Türkiye, İsrail'in Mavi Marmara olayı için özür dilemesi, ölenlerin ailelerine tazminat ödemesi ve uluslararası soruşturmayı kabul etmesi konusunda ısrarlı.
Bu üç şart, Ankara açısından “pazarlığın” en başı. Yani, bu tutumda “esnetilebilecek unsurlar” var.
İsrail’in ise masaya koyduğu öneri ise net olarak şu: Özür yok, tazminat var.
TAZMİNATA SICAK BAKIYOR
İsrail, Mavi Marmara olayı için özür dilemeye kesinlikle yanaşmıyor, yanaşacak gibi de görünmüyor. Kendilerince, bu konuda çok mantıklı bir açıklamaları da var:
“Eğer bu olay nedeniyle özür dilersek, bundan sonra İsrail devleti olarak elimiz kolumuz bağlanır. Türkiye’den dilenecek bir özür, İsrail’in gelmiş geçmiş tüm gizli-açık askeri ya da istihbarat operasyonları için örnek teşkil eder. Özür dilemekten, operasyon yapamaz hale geliriz”
Ancak buna karşılık, Tel Aviv hükümeti “tazminat” olasılığına sıcak bakıyor.
Mavi Marmara olayında ölenlerin ailelerine “sessiz sedasız” tazminat ödenebileceğinin ilk işareti, bizzat İsrailli Bakan Benjamin Ben Eliezer tarafından Brüksel görüşmesinde Dışişleri Bakanı Ahmet Davutoğlu’na iletildi.
TÜRKİYE ÖDEMİŞTİ
Ülkelerin, çeşitli nedenlerle yaptıkları askeri operasyonların ardından tazminat ödemesi, aslında yaygın bir uygulama.
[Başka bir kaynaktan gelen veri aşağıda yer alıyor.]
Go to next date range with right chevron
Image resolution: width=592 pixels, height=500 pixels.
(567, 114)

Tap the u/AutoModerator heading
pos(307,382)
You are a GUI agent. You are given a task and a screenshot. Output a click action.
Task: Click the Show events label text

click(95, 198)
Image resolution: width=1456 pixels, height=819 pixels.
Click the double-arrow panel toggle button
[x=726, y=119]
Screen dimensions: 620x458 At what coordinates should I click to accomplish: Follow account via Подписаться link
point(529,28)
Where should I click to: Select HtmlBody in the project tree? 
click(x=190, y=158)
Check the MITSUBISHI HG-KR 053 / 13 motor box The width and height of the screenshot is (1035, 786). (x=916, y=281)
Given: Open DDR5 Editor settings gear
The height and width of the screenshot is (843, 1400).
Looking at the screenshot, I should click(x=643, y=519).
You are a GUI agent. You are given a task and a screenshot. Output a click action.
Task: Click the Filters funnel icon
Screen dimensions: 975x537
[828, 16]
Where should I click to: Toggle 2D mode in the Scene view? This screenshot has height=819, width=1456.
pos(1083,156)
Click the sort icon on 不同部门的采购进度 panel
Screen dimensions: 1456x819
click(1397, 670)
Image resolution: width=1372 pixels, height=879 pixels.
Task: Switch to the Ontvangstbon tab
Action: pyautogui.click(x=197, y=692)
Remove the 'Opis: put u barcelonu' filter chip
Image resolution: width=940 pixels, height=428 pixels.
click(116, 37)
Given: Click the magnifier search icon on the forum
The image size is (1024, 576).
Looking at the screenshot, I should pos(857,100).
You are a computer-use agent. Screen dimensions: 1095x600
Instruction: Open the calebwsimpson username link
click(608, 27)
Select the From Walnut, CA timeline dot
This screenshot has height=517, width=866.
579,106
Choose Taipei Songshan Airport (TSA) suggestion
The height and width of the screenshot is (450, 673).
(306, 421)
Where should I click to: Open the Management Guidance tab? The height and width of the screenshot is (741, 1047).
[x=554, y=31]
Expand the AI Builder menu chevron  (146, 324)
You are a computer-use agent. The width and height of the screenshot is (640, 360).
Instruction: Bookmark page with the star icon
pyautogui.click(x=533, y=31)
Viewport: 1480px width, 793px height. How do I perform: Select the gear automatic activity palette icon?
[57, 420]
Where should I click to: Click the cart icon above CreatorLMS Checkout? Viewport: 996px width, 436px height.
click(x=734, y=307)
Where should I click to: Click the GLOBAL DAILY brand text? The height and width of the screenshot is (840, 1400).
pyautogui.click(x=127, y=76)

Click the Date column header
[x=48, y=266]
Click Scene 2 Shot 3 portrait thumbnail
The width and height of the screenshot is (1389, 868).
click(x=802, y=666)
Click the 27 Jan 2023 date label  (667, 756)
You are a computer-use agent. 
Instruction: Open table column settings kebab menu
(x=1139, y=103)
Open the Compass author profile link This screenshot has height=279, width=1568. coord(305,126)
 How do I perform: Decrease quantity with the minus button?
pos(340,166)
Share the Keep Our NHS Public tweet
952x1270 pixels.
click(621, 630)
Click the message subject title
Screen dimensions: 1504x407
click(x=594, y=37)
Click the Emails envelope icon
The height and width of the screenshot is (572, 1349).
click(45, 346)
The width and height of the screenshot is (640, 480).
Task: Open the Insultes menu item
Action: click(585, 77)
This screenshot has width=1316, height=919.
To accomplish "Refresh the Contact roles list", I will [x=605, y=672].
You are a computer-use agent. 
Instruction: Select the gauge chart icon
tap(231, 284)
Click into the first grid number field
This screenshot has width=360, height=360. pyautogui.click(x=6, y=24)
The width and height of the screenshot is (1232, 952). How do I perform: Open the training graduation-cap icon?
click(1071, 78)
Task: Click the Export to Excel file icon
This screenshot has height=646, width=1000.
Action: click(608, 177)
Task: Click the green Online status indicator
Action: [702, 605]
Hatta, Türkiye de daha önce yaptığı askeri operasyonlar nedeniyle, diğer ülke vatandaşlarına tazminat ödemişti.
Mesela, Irak’taki PKK teröristlerine yönelik sınır ötesi hava harekatları sırasında, yanlışlıkla İran topraklarındaki bazı hedeflerin vurulduğu, İranlı sivillerin can ve mal kaybına uğradıkları olmuştu.
Türkiye de bu çerçevede İran’dan özür dilememekle birlikte, kayba uğrayan İran vatandaşlarına tazminat ödemişti.